Here are my thoughts after completing week 4 (the final week) of the Learn xAPI MOOC. This week is titled “Final Challenge and Post Conference Drinks” and it brings together the technical and strategy tracks.
There are three key questions:
Discussion Point: Learning analytics is too important for L&D to own
I was surprised (and chuffed) to see that the first question was inspired by the blog post I wrote on 28th May. This was a response to a post on learning analytics written by Mark Aberdour.
There were great comments from everyone and I’m really pleased to have contributed to the debate.
Due to semantics (or perhaps just me not being clear in the first place) there were some comments around responsibility and accountability. To clarify – I believe 100% that L&D needs to take ownership for results and to some extent that will include learning analytics.
My point was more that if organisations are going invest in employing data scientists (as Mark suggested in the original post to which I was responding) they need to do their work at a level above L&D (and every other department).

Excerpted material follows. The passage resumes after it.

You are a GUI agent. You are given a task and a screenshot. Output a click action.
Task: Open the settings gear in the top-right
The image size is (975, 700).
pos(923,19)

If the measurement and the analysis of the data remains within L&D there is a very high risk that all we end up measuring is our own performance in the context of our own measures (was it a good piece of learning material?) rather than the impact we are having (did it make any difference to workplace performance?).
L&D certainly needs to be involved involved in learning analytics. The alignment of learning analytics to performance outcomes is something that should begin at the earliest stages of design.
One of the hardest part of analysing any data is working out what it actually means. I’m less sure that L&D should be the ones who decide what the data means – that’s where a data scientist (or whoever) looking at this at an organisational level comes in.
Discussion point: Most L&D teams lack the skills and mindset to make effective use of meaningful data. Do you think L&D teams have the potential to develop the necessary skills and will their organisations give them the opportunity to develop them?
This is the question that I was asking myself at the end of week 2.
First of all, this isn’t a question of capability – I expect any good L&D team would be capable of developing the skills. To what degree they should develop these skills will probably depend largely on the size of the team (in small teams it may be more about mindset and understanding rather than deep skills).
Whether they will have the opportunity is harder to answer and this will probably depend on how they are perceived by the organisation. My thinking has moved on a bit since week 2. Back then I was wondering if L&D will be given the opportunity. Now I think that opportunity isn’t something they should wait for – they should own this and get on with developing those skills.
Discussion point: How do we make sure that we don’t get carried away with what’s possible and instead focus on what is valuable? And lastly who is it valuable to?
I think these are the big questions and the ones that I’ve been thinking about since week one.
Focussing on the valuable rather than the possible must be one of the most common challenges facing anyone who works with technology and learning. The only way we do this is by understanding what is valuable to the organisation.
That means going beyond being order takers who simply satisfy the needs of the immediate stakeholder who comes to us for a solution. We need to be able to consider everything we do in the context of the organisation’s goals and, when necessary, challenge the stakeholder if they demand the wrong solution.
The rest of the week’s content was focussed on practical activity around, visualisations and telling stories with data.
Summary of my thoughts after four weeks
I haven’t reached a definitive conclusion about xAPI, but that wasn’t my expectation, and my ideas will continue to evolve. Here is a snapshot at week 4:
- I’m interested in xAPI in that it changes the technical tools we have for measuring activity. If we really need to track activity, xAPI goes beyond many of the limitations of SCORM (such as tracking activity on mobiles and in apps).
- Whether or not we need to measure activity is another thing entirely. I’m not against measurement, but it needs to be the right measurement and it needs to be actionable.
- I’d be surprised if we really see many organisations tracking anything other than activity.
- I fear that clumsy attempts to use xAPI too widely will degrade the experience for learners.
- After four weeks I still can’t see how the learner benefits from xAPI. The benefits are to L&D and maybe to the wider organisation if they get the data analysis side of it right.
- xAPI tracks activity (albeit a wider range of activity than SCORM) but it does not track learning.
- The name is terrible. Domain specific acronyms make communication difficult and put people off by making them outsiders. See here.
- People seem keen to use it outside L&D, but I think that may be difficult given that it is designed by L&D people, for L&D people to solve the problems that L&D people have.